Come gestiamo caricamento, indicizzazione e ricerca semantica dei documenti.

Upload documenti / URL

/main/src/server/serverHttp.ts
app.post('/upload/files/:collectionName', upload.single('file'), async (req, res) => { /* ... */ })
app.post('/upload/url/:collectionName', validateParams(paramsSchema), validateBody(uploadUrlBodySchema), async (req, res) => { /* ... */ })
  • I task vengono inviati al Worker (/tasks/add) per l'estrazione testi e creazione embedding.

Tool di ricerca documenti

/main/src/agentTools/documentSearchTool.ts
export const searchDocumentsTool = tool(async ({ query }, runnable_config) => {
const configurable = runnable_config.configurable as CustomConfigurable
const collectionName = configurable?.collection_name
// ... chiama searchVectorStore
return resultsWithoutLinks
}, { name: 'searchDocuments', /* schema ... */ })

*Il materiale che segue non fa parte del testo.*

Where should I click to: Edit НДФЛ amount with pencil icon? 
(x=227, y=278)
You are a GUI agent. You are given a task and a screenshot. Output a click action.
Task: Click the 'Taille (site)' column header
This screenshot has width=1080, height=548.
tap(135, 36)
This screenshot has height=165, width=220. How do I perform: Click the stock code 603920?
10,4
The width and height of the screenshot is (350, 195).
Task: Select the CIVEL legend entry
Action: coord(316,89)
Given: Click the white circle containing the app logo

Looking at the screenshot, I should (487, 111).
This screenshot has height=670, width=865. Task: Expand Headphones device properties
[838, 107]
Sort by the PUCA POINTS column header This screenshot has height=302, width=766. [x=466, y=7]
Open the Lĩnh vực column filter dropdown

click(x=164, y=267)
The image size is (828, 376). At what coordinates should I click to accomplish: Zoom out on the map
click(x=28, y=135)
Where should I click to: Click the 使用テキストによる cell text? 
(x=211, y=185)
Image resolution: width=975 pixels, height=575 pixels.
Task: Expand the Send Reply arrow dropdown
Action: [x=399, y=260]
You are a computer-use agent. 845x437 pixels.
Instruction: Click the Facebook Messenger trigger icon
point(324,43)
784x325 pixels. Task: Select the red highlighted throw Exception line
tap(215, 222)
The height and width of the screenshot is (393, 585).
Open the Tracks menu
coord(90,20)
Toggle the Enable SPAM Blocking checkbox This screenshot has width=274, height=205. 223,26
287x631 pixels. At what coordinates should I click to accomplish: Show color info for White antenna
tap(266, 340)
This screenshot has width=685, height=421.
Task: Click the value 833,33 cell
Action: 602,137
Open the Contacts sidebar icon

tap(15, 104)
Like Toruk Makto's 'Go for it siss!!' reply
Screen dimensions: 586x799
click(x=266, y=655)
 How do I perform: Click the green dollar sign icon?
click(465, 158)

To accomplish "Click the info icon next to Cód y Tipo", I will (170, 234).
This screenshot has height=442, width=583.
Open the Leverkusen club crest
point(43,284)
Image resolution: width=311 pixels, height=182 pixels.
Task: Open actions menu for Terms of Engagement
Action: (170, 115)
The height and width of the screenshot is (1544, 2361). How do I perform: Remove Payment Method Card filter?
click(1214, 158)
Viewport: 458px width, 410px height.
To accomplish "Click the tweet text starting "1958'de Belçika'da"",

Ricerca nel vector store (Qdrant)

/main/src/agentTools/qdrantService.ts
export async function searchVectorStore({ query, limit = 10, metadata, collectionName }: SearchVectorStoreParams) {
const queryEmbedding = await generateEmbeddings(query)
const filter = metadata?.page ? { must: [{ key: 'metadata.loc.pageNumber', match: { value: metadata.page as unknown as string } }] } : undefined
const searchResult = await qdrantClient.search(collectionName, { vector: queryEmbedding.flat(), limit, filter })
return searchResult.map(r => ({ content: (r.payload?.content as string) || '', metadata: (r.payload?.metadata as Record<string, unknown>) || {}, similarity: r.score }))
}